Тем временем наемник, убедившись, что семья устроилась, отправился к хозяйке трактира, переговорить. Вызнав про кузнеца, постучался в махонькую избу на краю деревни. Когда-то почетное место, ныне оно оказалось на выселках, соседние два дома не то погорели от нерадивых хозяев, не то деревушка все же испытала на себе пяту усобицы, и кто это приходил и зачем – лучше не спрашивать.
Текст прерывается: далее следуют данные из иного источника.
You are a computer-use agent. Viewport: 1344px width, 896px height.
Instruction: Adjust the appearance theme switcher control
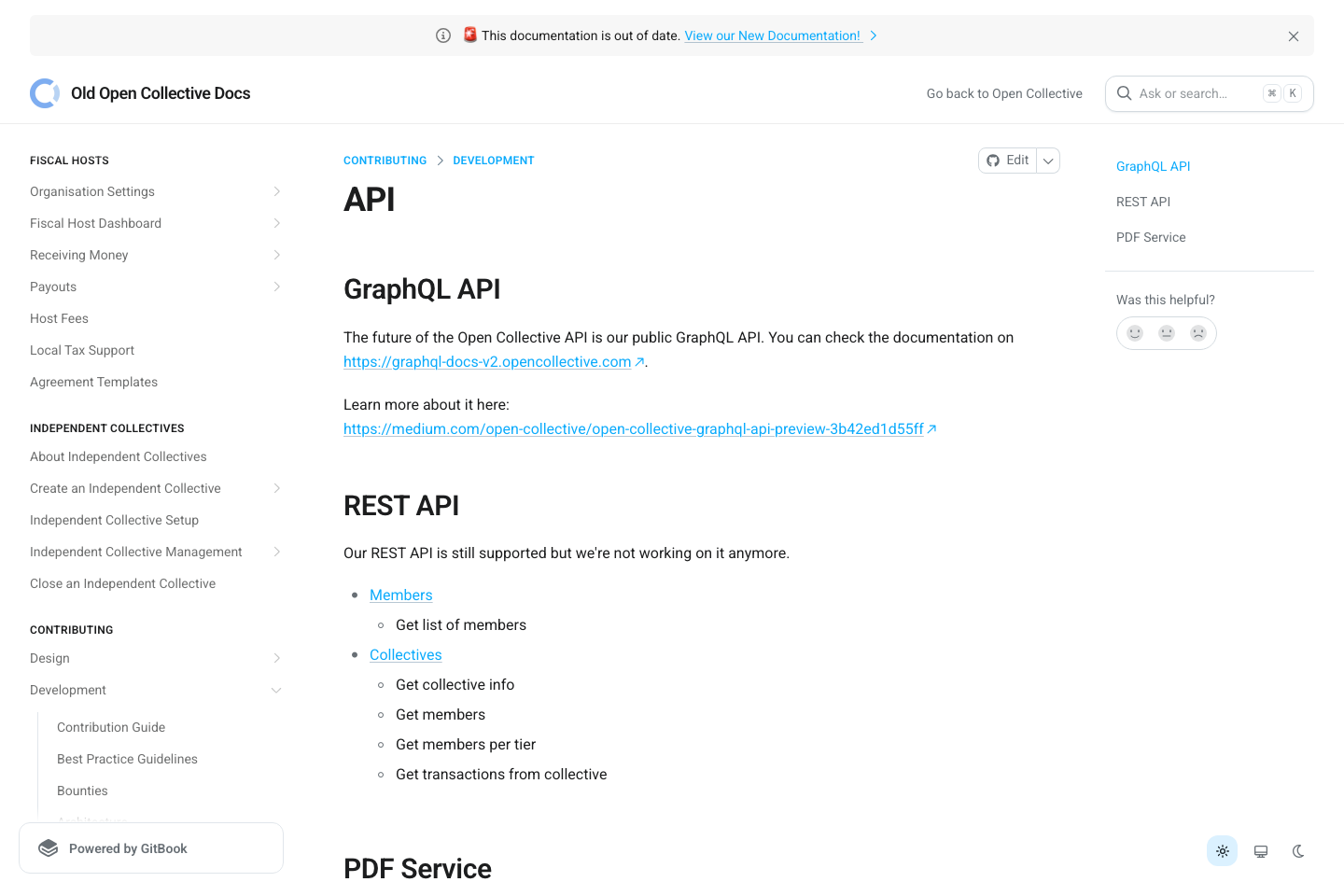pos(1260,850)
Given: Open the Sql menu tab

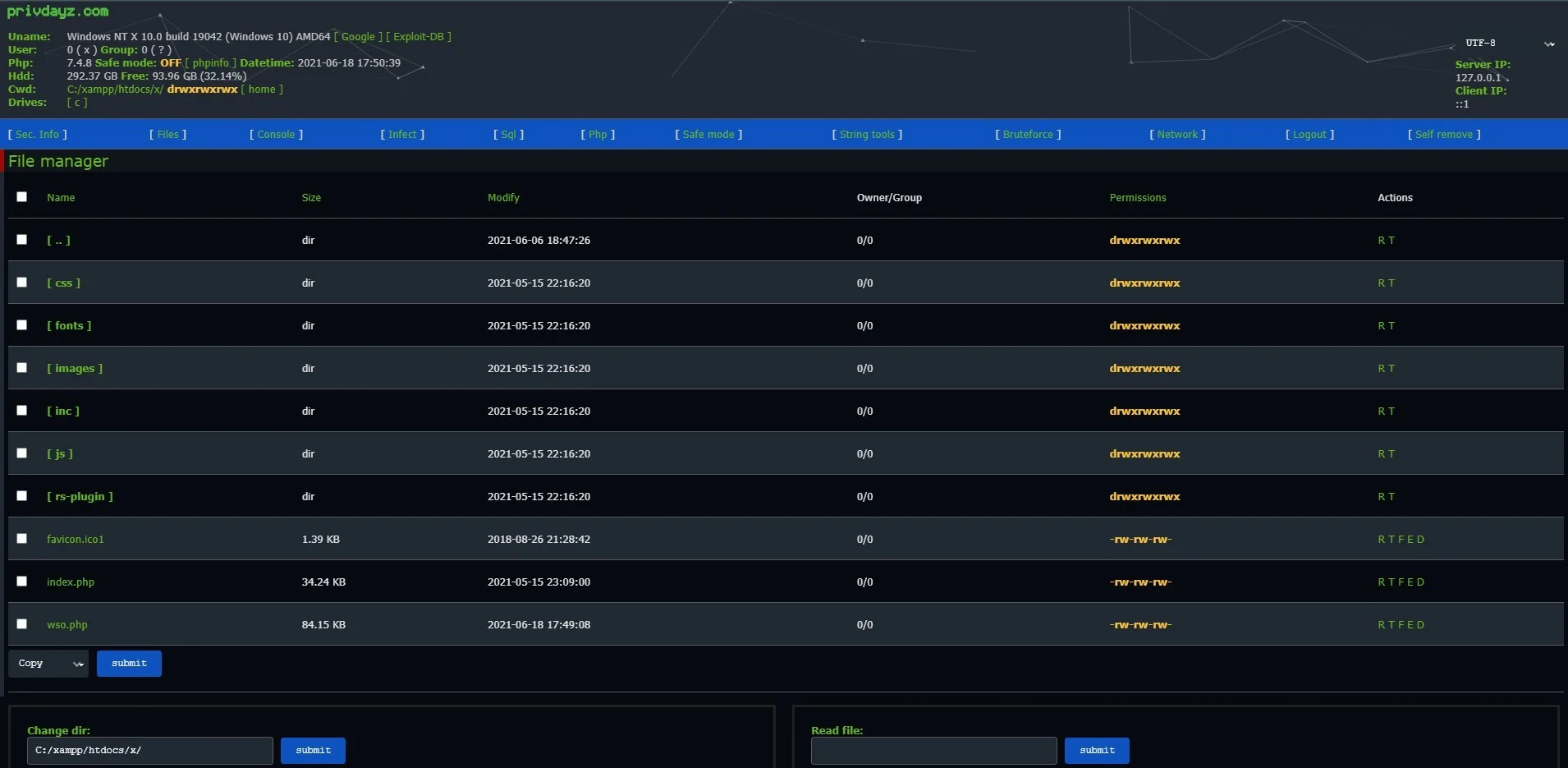Looking at the screenshot, I should [x=508, y=135].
А может и сами селяне не знали, отдав, что спрошено, попрятались сызнова и ждали, пока захватчики не покинут Опоры.
Седой как лунь коваль, покряхтев, стал разводить огонь в давно потухшей кузне. Старые мехи где-то посвистывали, Мертвец взялся за них, раздувая пламень. За полчаса кузнец, ни разу не промахнувшись, изготовил четыре шипованные подковы, а затем и перековал кобылу.
– Старая, но добрая лошаденка попалась, – кивая, говорил он. – Жаль, за ней так скверно ухаживают. Вот, смотри, я на сбитой ноге посадил четыре гвоздя, следующему ковалю, когда через месяц перековываться придется, так и скажи. И ранка заживет и копытный рог отрастет как надо. Остальные можешь не менять еще месяца полтора, мое слово. Сам железо варю, сам сплав делаю, долго служит.